The land around the city was as flat as you will ever see, with hardly a tree in sight. Every inch that could be farmed was farmed, growing grains and lentils, and raising animals in farming operations both big and small. It was an export province, feeding and fueling the world.

The cityscape itself stretched over 150 square kilometers, centered around the downtown core that had drawn Bethany’s eyes. How many towers rose into the sky? There must be six! Maybe more. And each one must be over twenty stories high! Around the downtown core, business and residential districts were spread throughout the city in a semi-planned fashion. A mix of old and new in the fast-growing city.

In the back of her mind, Bethany knew her classmates – former classmates – would laugh at her excitement. They had seen more of the world than she had. Some had taken family trips to America or Europe to cities many times larger and far more glamourous and with rich, millennia-long histories.

Bethany did not care. Regina was still amazing to her.

A yawn tried to escape her throat, but she willed it away as she took the ramp off the highway and into the city. Into her new home.

It was a city on the verge of waking up. There were a few vehicles on the street, those who had to be at work at the crack of dawn. Supermarkets and giant stores sped by on either side of the road, and she felt giddy as she thought about which she would visit first. Her eyes glanced down again at the money on the passenger seat.

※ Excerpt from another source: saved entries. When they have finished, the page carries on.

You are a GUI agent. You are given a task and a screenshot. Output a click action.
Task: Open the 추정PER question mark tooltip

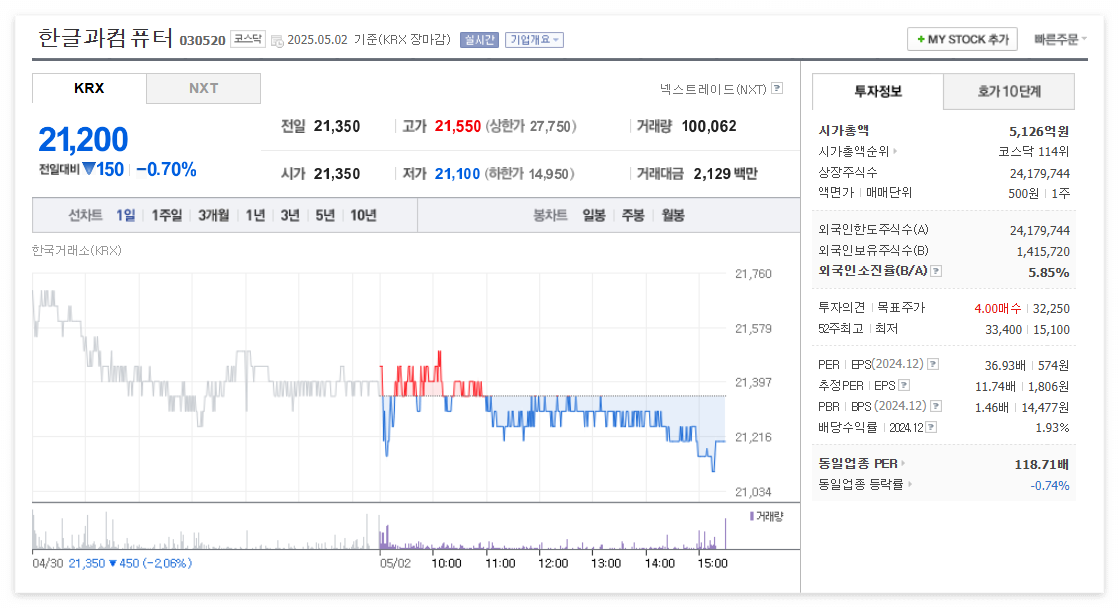904,385
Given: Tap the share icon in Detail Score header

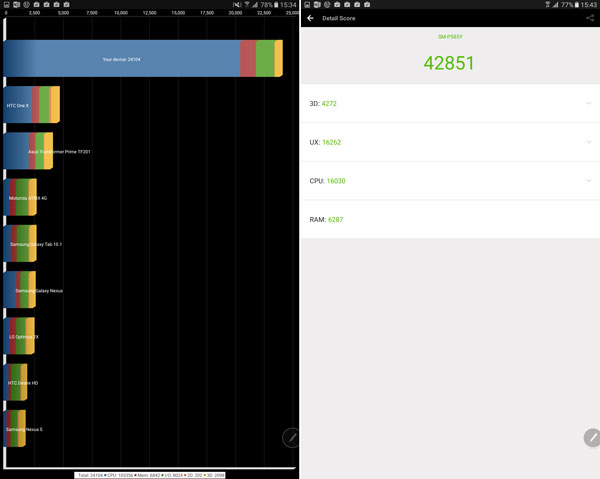Looking at the screenshot, I should tap(588, 18).
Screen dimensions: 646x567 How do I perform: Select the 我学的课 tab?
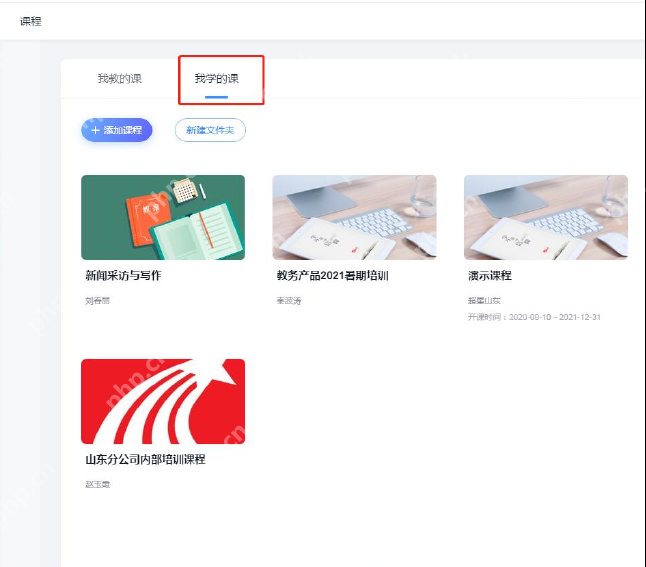click(217, 78)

Her stomach growled but she ignored it, as she had all night. She needed to be careful with her money. No foolish purchases.

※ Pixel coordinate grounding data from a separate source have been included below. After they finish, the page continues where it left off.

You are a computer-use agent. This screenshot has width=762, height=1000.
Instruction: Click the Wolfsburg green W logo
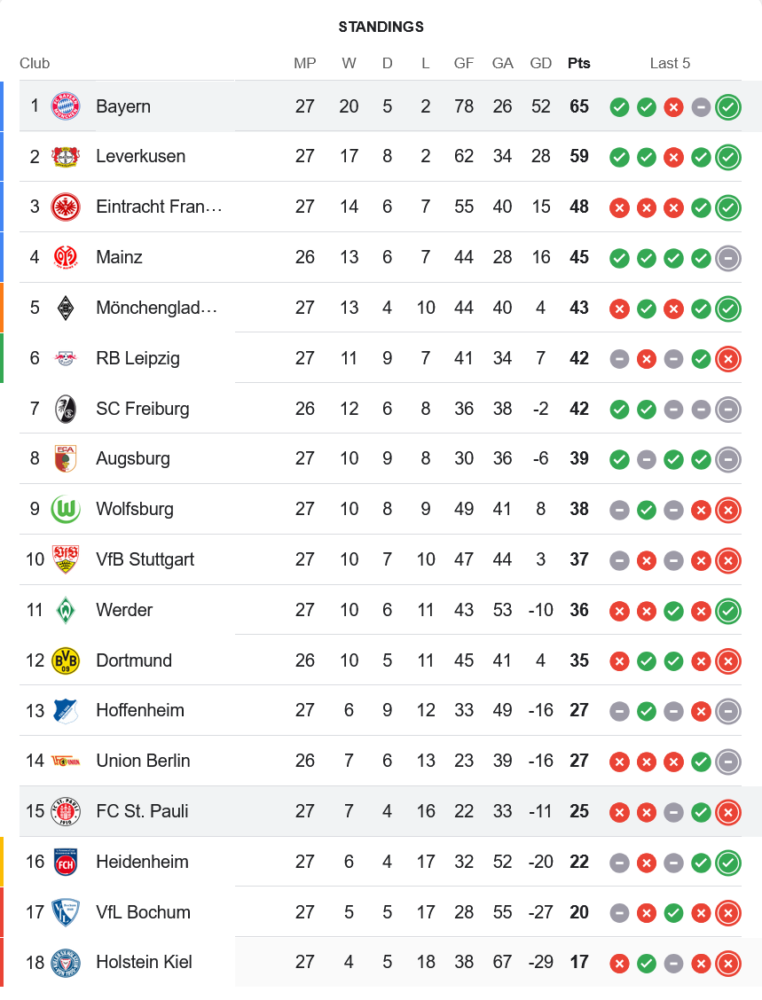click(65, 509)
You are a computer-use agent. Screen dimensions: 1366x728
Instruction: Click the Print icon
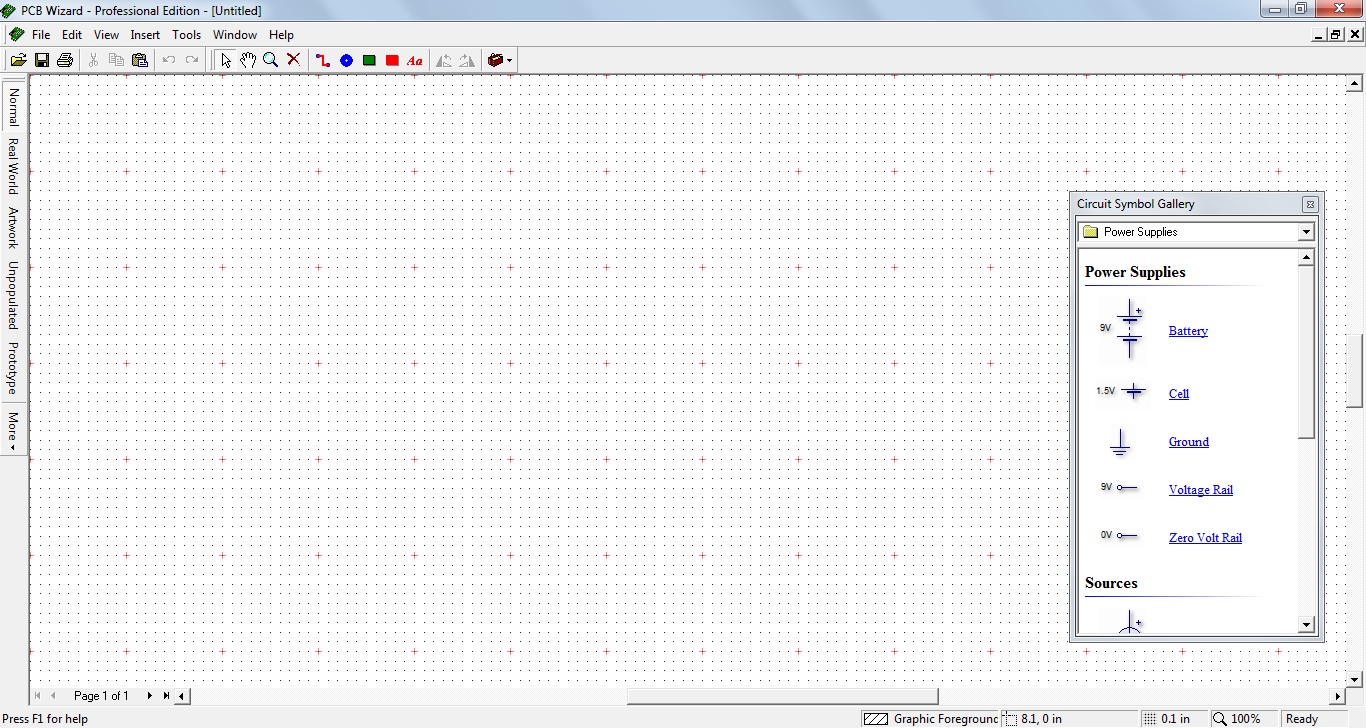pyautogui.click(x=64, y=59)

She turned left onto a residential neighborhood, away from the stores. The houses in the city were so large, and the streets were lined with large elm trees. She had borrowed a book on Regina from their tiny local library when she was sixteen and read that each one of the tens of thousands of trees in the city were hand planted, since few large trees grew naturally on the prairies. It was so different from her home in the north, where the forests stretched for miles.

Her father had thrown that book into a fire when he caught her with it. She’d had to dip into her savings to pay the replacement fee. The library wouldn’t let her keep borrowing books without it. The library was the only place that she had felt safe, so she had paid.

“Stop it!” uttered Bethany, her voice sounding shaky and far away as sleep threatened to overwhelm her. “Future. Think future. It’s in the past.”

But this time, it was harder to shake the thought. Her head was swimming as exhaustion began to overtake her. Fear had pushed her on through the night, and excitement had given her a second wind. But now she had used up that second wind and needed sleep.

“What do I do now?” Bethany asked herself. She had spent so much time planning her escape, and so little time planning what she would do when she got here. Perhaps she had never truly believed she would make it this far.

There was a small sign on the side of the road - Les Sherman Park – and Bethany took a sharp turn to pull into its empty gravel parking lot. There was a baseball field and walking paths, all backed on to Wascana creek. It was part of the interconnected system of parks that ran from east to west across the city, with Wascana Park at its centre.

More importantly, it had a public washroom. Bethany had not realized how much she needed one until now. Suddenly, it seemed like the most important thing in the world. She walked quickly towards it, tugging on its heavy metal door. It was unlocked, thankfully, and she ducked inside.

A few minutes later she was back in the car with a full water bottle, washed face, and empty bladder.

“Not bad. Not bad,” she whispered to herself. She placed her hand to her mouth to stifle a yawn and recoiled at the smell of her breath. She looked at her money on the passenger seat, scooping it up and stuffing it in her jeans. “Toothbrush and toothpaste. The first purchase.” She stifled another yawn, “Right after I rest.”

She reached into the back seat, gently opening her grandmother’s suitcase. She fished out her blanket and pillow and leaned her seat back as far as it would go. She locked her doors and then, out of habit, grabbed her ball-peen hammer and placed it at her side. She felt safer that way. Then she leaned the seat back as far as it could go, stuffed the pillow behind her head, and was asleep before she could lift her blanket above her waist.